Biodegradation of 2,4,6-trichlorophenol in a packed-bed biofilm reactor equipped with an internal net draft tube riser for aeration and liquid circulation

For the aerobic biodegradation of the fungicide and defoliant 2,4,6-trichlorophenol (2,4,6-TCP), a bench-scale packed-bed bioreactor equipped with a net draft tube riser for liquid circulation and oxygenation (PB-ALR) was constructed. To obtain a high packed-bed volume relative to the whole bioreactor volume, a high A(D)/A(R) ratio was used. Reactor's downcomer was packed with a porous support of volcanic stone fragments. PB-ALR hydrodynamics and oxygen mass transfer behavior was evaluated and compared to the observed behavior of the unpacked reactor operating as an internal airlift reactor (ALR). Overall gas holdup values epsilon(G), and zonal oxygen mass transfer coefficients determined at various airflow rates in the PB-ALR, were higher than those obtained with the ALR. When comparing mixing time values obtained in both cases, a slight increment in mixing time was observed when reactor was operated as a PB-ALR. By using a mixed microbial community, the biofilm reactor was used to evaluate the aerobic biodegradation of 2,4,6-TCP. Three bacterial strains identified as Burkholderia sp., Burkholderia kururiensis and Stenotrophomonas sp. constituted the microbial consortium able to cometabolically degrade the 2,4,6-TCP, using phenol as primary substrate.
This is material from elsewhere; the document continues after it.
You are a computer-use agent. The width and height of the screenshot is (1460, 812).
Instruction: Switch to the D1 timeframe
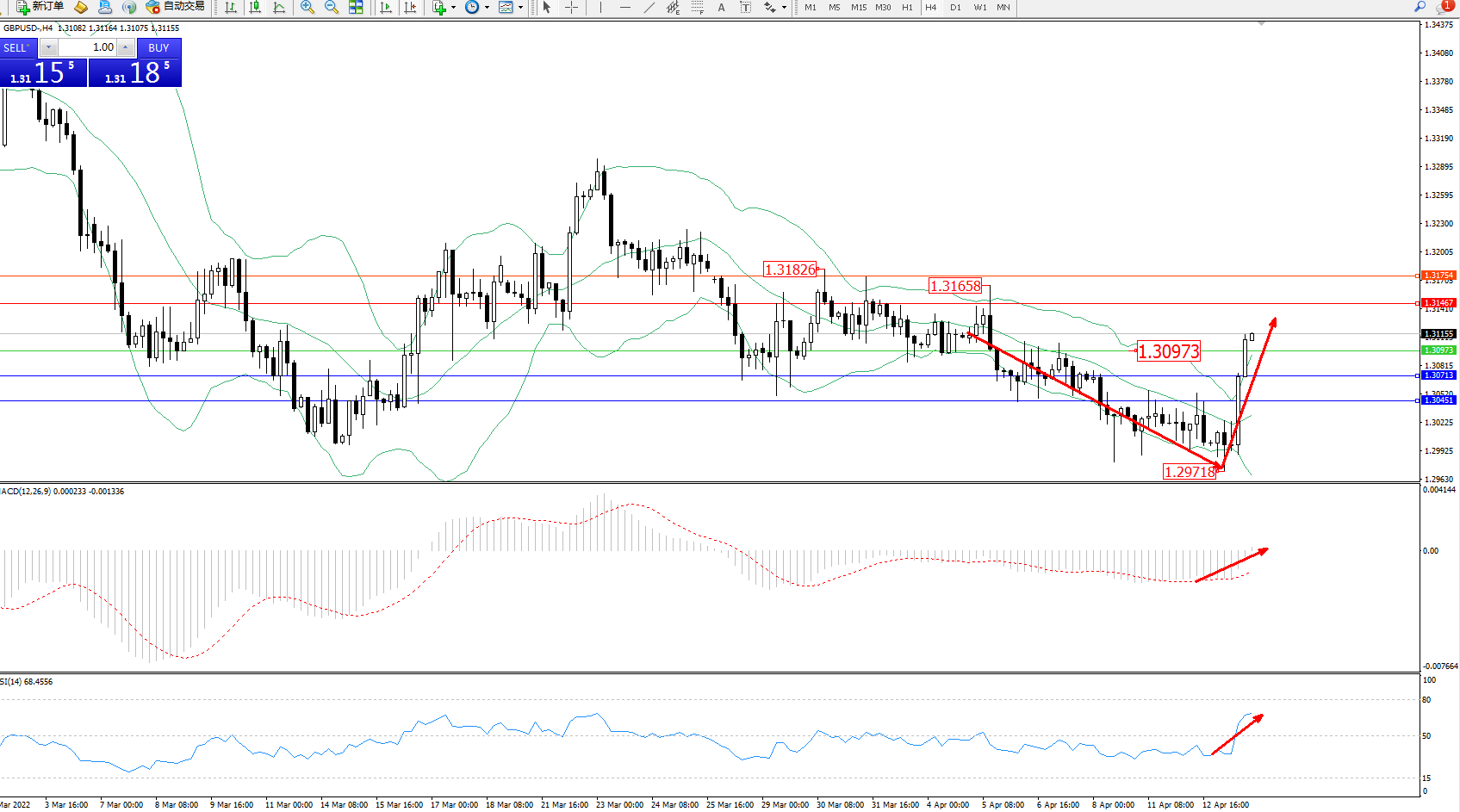click(x=955, y=7)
This consortium removed 100% of phenol and near 99% of 2,4,6-TCP. Mineralization and dehalogenation of 2,4,6-TCP was evidenced by high COD removal efficiencies ( approximately 95%), and by the stoichiometric release of chloride ions from the halogenated compound ( approximately 80%). Finally, it was observed that the microbial consortium was also capable to metabolize 2,4,6-TCP without phenol as primary substrate, with high removal efficiencies (near 100% for 2,4,6-TCP, 92% for COD and 88% for chloride ions).